You’ve got to have the creation.
It might look the same but it’s a different job every day.
And I didn’t find it hard to adapt to changing technology. If you’re a tradesman, it doesn’t worry you. We used to make shoes and stitch them but, now, they make them with glue.
You needed a week to make a pair of shoes – designing them, making the patterns and stitching them – but not today.
They glue it, and it’s finished.
(Damon) I grew up going into the shop.
I remember – as a little kid – Evan showing me how to sharpen a knife. I didn’t want to do it, and I think that’s where my training ended.
But Evan left my mum quite a bit to do in terms of where the business was at. We were in a position where we had to decide whether to get rid of it or built it up again. So in the last year, I’ve helped out in digitising the business and improving the systems.
It’s crazy how much you have to put into the final product. It was a lot of work but it’s definitely paid off.

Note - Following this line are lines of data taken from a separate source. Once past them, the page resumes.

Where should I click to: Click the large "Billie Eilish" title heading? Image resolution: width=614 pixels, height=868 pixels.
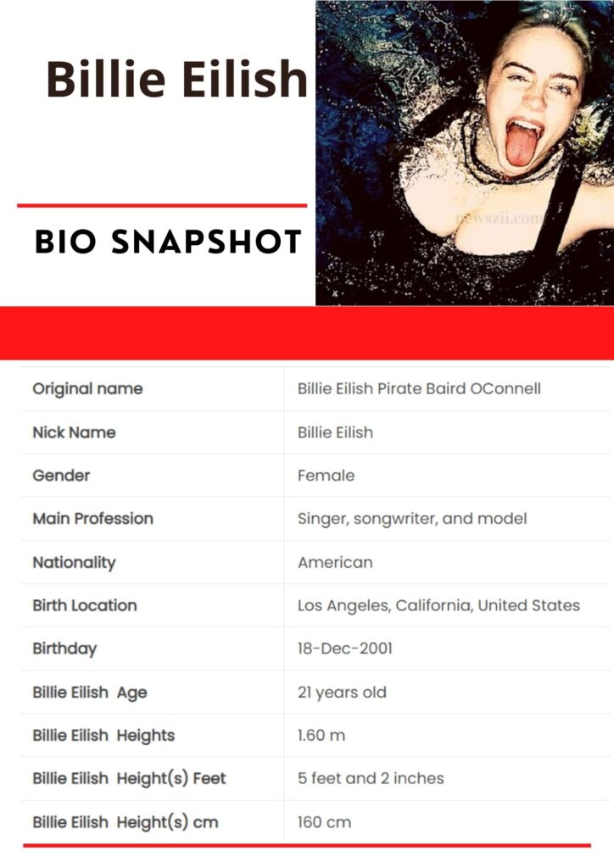pos(176,81)
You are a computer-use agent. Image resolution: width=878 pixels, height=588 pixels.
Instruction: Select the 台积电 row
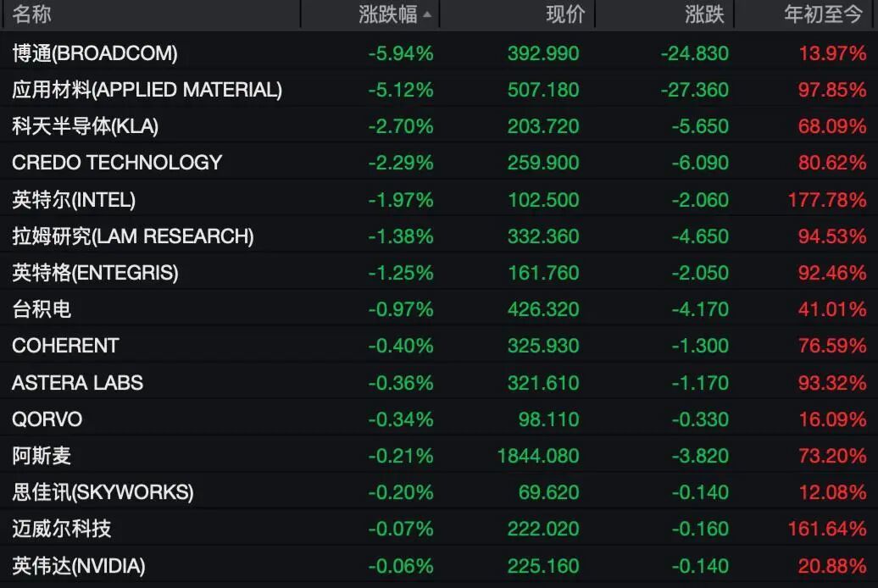point(439,309)
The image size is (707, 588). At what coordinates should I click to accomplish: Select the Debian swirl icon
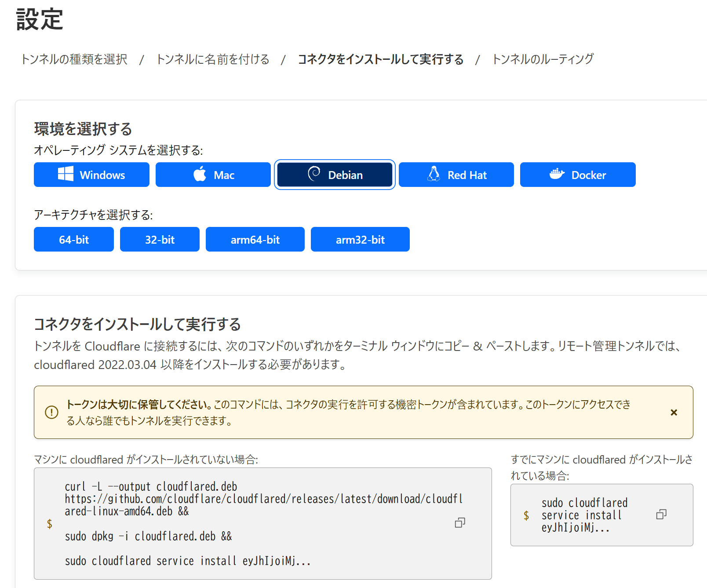[x=313, y=174]
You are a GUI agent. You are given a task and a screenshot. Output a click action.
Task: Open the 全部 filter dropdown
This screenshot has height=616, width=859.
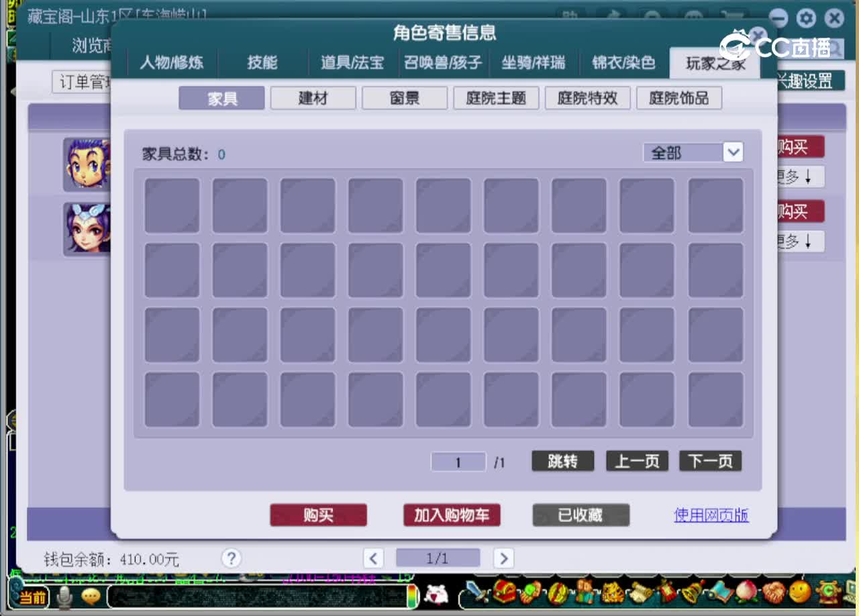tap(693, 152)
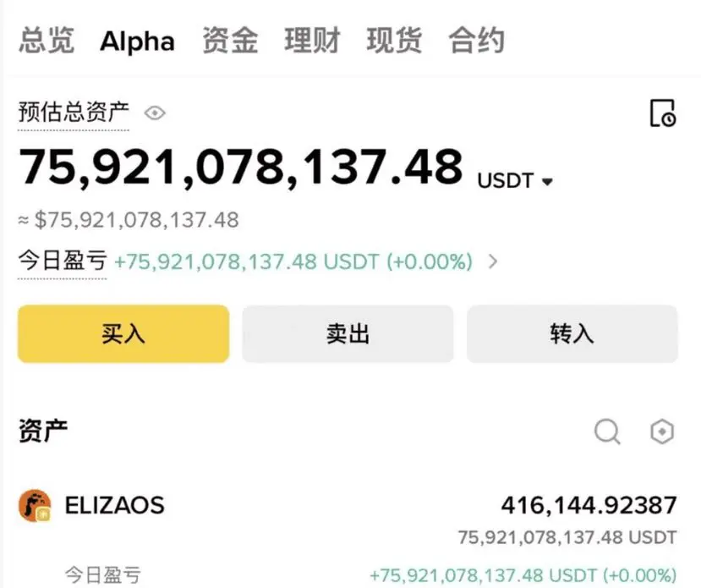Open the 资金 tab
This screenshot has height=588, width=701.
(x=230, y=41)
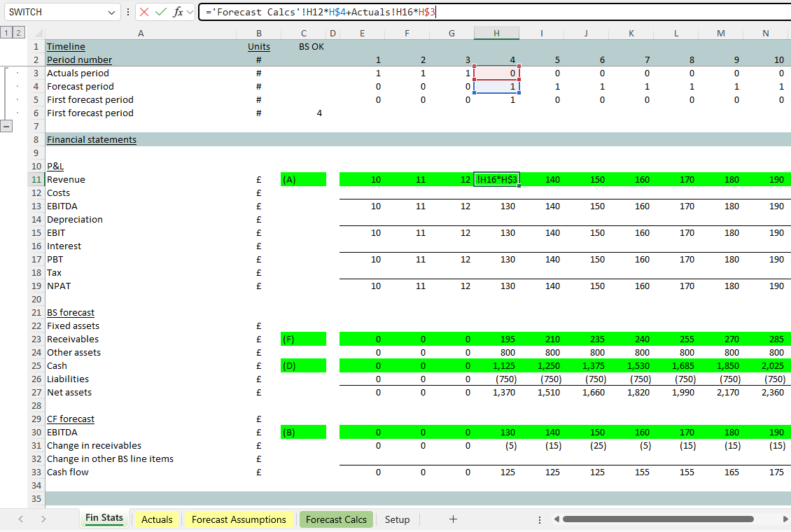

One of the reasons we kept going is that Evan continued to reinvest in the business.
He is always ahead of what everyone else is doing.
(Jenny) I started working here when I was about 10.
I used to come and help out during the school holidays.
When all my friends were in holiday houses down in Portsea, I was here. I’d serve the customers and listen to what was happening.
And as I started doing interior design, I’d come on Friday nights to help mum and dad out. I’d stay until 9pm and be exposed to all sorts of things.
I was here part time but I learned all about the leather, what leather needed and what products go with what shoes.
But, over the past five years, I’ve taken on more of a full time role.
We’ve been here for 63 years.
Did dad tell you about the paper-bags full of paper?
He didn’t have many shoes when he started so he made a display to look like there was a big queue of people waiting to pick things up.
That’s how he started.
We have generations of customers coming in.
It wasn’t uncommon for a child from the country to work in the city, the parents would come – get their bags and shoes redressed at Evans – then go off to the theatre.
That was a time when fashion and footwear worked closely together.
Over the years, that industry has changed from independent and smaller shops to larger labels that make clothing overseas.
It’ll come back, but it’s not an easy thing.
We invest so much money in certain items and some things just work well for us.
Take this bag – you might love it because it’s the right size with the right compartments – but, if something breaks, you don’t want to throw it out. We can fix it, colour it with a little bit of dye and bring it back to you.
And with your shoes, I’d suggest we touch them up with a little bit of dye rather than polish which wears off. It will look like natural leather. And if you break a heel you can come in here and we’ll put a new one on for you, dye it to make it the same colour and it will look amazing.
These are the sorts of services we have.
It’s knowing what everything needs and what it should like.
A lot of young people keep buying new shoes when the older ones wear out.
They’re great shoes, but they deteriorate.
So a part of what we do is educate our customers. We’ll give them what they need to clean their shoes, and start off like that.
We also have very clever customers.
They can’t find navy blue boots anywhere, so they buy boots of a different colour and we dye them.
It opens up another world, where customers can add their own style to things.
Of course there’s a personal connection to the business.
I couldn’t let it go.
There’s the emotional side of things, and I think we’re doing beneficial work.
What would I do with my shoes if we weren’t around?
I’d start throwing them out like everyone else.
And we have customers who have been here for 50 years.
They will come in and say, “I was one of your first customers.”
I love this job.
You’re always nutting out some sort of problem.
It’s interesting, and you feel like you’re in a different space.
It’s also a niche market, so we always try our best to provide the best possible products. It’s in our DNA.
For the extra dollar you can find something that is good, strong and long-lasting.
Why would you go for anything cheaper?